The drug is easy to overdose on because of its extreme potency. Fentanyl is about 50 to 100 times more potent than morphine. It is sold either as pills, or added to street drugs like cocaine, meth and heroin because it’s cheap and produces a strong high.
It’s also extremely deadly, leading to a fifteen-fold increase in overdose deaths in Alaska over a three-year period. In 2018, just nine of the state’s fatal overdoses were linked to fentanyl.
Overdoses have been seen across Alaska, including Anchorage, the Mat-Su, Ketchikan and the Yukon-Kuskokwim Delta. “This increase continues to be driven primarily by fentanyl, a very powerful opioid often found in counterfeit pills and a variety of illicit drugs, with six out of every 10 drug overdose deaths in Alaska involving fentanyl,” said Dr. Anne Zink, Alaska’s chief medical officer, in a written statement.
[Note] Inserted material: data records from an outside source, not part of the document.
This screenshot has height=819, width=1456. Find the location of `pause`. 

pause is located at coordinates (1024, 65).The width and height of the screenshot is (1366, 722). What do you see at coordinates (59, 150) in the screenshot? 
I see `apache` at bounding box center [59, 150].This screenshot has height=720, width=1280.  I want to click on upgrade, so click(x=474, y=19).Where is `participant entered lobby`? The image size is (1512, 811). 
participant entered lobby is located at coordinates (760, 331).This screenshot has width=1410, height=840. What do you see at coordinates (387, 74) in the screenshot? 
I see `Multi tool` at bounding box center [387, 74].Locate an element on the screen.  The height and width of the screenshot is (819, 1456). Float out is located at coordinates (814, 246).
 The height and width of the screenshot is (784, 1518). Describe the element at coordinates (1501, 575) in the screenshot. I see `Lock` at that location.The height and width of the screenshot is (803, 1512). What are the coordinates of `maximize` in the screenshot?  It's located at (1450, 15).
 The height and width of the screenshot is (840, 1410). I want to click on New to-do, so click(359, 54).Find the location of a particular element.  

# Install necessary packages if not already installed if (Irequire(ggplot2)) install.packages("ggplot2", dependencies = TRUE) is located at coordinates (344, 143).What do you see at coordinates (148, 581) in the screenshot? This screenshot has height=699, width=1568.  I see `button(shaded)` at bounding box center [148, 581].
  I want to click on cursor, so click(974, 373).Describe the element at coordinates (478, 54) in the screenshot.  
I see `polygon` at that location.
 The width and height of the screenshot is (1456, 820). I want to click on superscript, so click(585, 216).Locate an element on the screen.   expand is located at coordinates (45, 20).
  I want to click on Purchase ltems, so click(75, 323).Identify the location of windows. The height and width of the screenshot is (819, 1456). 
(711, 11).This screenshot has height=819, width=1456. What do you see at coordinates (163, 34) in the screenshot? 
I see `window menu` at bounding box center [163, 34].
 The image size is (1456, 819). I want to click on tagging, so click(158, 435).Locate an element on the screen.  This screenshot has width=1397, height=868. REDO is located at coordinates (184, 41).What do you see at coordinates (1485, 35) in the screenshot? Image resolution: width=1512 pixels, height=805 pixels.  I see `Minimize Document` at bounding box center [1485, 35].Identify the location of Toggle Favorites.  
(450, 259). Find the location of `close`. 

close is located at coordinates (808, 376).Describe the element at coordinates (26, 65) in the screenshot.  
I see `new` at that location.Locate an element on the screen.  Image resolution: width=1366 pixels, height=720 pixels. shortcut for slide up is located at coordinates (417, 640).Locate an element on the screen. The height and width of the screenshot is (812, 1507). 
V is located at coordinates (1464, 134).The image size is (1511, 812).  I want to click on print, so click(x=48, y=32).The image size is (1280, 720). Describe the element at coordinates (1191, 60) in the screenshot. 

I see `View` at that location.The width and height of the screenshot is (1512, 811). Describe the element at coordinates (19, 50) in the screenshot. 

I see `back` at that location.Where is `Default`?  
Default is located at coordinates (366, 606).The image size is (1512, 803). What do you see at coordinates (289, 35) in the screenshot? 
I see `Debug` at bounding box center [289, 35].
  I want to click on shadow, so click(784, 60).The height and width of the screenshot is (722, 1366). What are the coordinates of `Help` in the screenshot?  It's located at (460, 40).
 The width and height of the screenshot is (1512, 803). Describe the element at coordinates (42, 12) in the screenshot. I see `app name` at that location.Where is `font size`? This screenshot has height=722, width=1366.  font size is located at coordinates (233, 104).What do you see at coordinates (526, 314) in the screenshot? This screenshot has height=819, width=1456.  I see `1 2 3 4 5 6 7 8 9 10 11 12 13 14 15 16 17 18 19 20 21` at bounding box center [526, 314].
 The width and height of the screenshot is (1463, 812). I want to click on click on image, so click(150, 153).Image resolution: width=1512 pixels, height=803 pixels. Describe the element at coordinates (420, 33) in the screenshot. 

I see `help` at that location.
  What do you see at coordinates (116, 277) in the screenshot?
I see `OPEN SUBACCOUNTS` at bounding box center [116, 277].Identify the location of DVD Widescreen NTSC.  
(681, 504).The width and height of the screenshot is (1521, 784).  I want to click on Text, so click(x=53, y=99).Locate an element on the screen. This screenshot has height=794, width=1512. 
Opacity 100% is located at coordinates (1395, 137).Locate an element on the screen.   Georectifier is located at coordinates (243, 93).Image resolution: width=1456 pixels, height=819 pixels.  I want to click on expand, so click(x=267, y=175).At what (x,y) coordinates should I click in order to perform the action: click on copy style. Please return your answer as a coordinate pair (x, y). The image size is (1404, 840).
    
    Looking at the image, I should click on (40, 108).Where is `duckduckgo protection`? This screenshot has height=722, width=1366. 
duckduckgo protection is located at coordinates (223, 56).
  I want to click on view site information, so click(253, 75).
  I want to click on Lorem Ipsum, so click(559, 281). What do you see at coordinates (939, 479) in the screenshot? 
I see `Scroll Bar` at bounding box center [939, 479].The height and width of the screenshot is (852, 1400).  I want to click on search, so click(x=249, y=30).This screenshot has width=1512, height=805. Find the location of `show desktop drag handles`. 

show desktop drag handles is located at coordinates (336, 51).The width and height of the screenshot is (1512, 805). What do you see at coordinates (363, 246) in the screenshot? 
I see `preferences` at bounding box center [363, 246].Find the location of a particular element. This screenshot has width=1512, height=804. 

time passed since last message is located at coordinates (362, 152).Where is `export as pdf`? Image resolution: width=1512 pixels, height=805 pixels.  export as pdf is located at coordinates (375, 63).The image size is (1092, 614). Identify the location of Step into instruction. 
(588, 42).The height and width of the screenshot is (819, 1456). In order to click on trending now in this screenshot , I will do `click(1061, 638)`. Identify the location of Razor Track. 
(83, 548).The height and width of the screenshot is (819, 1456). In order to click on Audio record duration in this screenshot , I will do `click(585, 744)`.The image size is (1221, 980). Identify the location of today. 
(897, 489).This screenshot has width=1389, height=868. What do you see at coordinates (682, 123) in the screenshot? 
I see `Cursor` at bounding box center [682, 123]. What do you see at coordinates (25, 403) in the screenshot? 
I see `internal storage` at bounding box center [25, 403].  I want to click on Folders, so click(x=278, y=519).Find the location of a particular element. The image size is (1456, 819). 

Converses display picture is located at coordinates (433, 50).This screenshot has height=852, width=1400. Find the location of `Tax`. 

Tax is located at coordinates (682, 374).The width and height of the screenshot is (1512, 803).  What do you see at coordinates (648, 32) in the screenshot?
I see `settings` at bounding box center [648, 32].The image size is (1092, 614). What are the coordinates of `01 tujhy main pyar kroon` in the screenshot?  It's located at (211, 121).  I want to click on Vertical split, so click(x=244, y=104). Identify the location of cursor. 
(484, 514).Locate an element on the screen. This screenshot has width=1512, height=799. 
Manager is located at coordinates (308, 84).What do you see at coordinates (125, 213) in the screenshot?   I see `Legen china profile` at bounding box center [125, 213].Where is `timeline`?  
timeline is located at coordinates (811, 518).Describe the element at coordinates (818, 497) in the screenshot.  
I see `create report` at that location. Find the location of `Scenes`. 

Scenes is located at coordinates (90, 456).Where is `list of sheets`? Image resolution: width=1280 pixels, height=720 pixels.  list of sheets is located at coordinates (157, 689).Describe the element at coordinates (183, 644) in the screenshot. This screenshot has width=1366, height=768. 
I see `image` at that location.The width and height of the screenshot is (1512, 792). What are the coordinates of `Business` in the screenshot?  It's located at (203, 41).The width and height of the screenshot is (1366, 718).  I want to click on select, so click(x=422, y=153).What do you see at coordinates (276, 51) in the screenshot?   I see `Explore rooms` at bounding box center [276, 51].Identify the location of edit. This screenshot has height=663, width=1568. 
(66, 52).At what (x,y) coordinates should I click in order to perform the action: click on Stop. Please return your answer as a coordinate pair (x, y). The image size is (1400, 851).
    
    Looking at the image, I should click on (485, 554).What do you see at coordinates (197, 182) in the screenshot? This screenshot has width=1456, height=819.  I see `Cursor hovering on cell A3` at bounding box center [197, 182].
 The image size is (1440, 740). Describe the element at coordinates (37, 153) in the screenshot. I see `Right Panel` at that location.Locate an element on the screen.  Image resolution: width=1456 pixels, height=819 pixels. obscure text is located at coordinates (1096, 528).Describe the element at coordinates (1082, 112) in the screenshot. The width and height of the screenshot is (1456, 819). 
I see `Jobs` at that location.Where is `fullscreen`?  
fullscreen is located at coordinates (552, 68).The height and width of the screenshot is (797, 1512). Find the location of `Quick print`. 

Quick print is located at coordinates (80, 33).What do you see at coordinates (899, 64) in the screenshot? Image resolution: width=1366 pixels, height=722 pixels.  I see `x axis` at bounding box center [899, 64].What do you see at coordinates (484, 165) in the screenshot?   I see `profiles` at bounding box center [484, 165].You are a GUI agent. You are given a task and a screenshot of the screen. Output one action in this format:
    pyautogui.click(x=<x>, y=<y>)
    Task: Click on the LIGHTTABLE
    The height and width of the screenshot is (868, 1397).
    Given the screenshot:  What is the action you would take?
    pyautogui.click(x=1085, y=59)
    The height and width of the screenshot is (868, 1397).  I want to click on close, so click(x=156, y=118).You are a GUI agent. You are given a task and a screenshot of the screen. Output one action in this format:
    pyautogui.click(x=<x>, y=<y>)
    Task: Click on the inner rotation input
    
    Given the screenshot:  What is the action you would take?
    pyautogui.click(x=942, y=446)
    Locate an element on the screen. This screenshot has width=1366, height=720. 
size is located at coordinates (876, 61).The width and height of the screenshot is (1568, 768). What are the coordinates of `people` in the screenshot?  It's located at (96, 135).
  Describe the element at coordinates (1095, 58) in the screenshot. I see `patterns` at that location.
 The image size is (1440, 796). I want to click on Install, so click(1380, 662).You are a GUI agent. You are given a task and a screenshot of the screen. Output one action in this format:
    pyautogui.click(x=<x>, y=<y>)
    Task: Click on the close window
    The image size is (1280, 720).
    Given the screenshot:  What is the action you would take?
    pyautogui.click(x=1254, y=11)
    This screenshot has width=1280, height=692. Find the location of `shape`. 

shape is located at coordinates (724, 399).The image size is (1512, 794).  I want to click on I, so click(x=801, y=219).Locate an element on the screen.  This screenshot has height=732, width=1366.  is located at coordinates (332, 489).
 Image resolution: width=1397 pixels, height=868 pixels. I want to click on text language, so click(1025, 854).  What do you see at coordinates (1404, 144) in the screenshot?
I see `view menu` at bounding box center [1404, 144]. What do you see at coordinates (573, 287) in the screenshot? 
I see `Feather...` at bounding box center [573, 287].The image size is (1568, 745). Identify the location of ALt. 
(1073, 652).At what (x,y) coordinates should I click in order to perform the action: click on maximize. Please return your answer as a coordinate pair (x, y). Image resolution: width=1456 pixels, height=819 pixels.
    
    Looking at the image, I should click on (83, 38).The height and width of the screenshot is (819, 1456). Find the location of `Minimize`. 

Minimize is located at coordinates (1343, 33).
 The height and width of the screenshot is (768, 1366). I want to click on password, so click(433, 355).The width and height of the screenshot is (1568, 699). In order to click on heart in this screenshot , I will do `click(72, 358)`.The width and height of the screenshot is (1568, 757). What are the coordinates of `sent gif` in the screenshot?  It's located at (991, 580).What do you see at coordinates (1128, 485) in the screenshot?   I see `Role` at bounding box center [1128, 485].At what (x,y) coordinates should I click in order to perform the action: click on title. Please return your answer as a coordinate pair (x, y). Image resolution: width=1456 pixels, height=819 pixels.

The state will host a free public training webinar Thursday from noon to 1 p.m. to demonstrate how to test for fentanyl using the strips and how to administer Narcan. The Zoom link is available online, or by calling 408- 638-0968.
In March, a particularly lethal batch of heroin that circulated in Mat-Su caused at least seven deaths and more than a dozen overdose emergencies. Authorities say fentanyl was likely to blame, though they won’t know that for sure until final toxicology reports come back.
People involved in substance abuse treatment and prevention say the recent spike in deaths has prompted a new interest in using fentanyl test strips, as well as training on the use of Narcan, a nasal spray that can be used to treat a known or suspected opioid overdose.
Kurt Hoenack, a client navigator at MyHouse Mat-Su Homeless Youth Center in Wasilla, said he tries to warn young people with addiction how risky it is to try any drugs given how prevalent fentanyl is right now and how little it takes to kill someone.
“The scary part is you just don’t know,” he said when asked if the “lethal batch” is still circulating.
Health officials say that Alaskans should not use more than the prescribed amount of prescription opioid. Officials also say Alaskans shouldn’t mix opioids with alcohol, methamphetamines or cocaine, and should test any illicit substance for fentanyl using test strips.
Officials also recommend that Alaskans check in on friends or loved ones who use drugs regularly, and they also recommend always carrying Narcan, which has been linked to a 93% survival rate for those experiencing overdoses.
If a person has overdosed, the person responding should call 911, administer CPR and then use Narcan.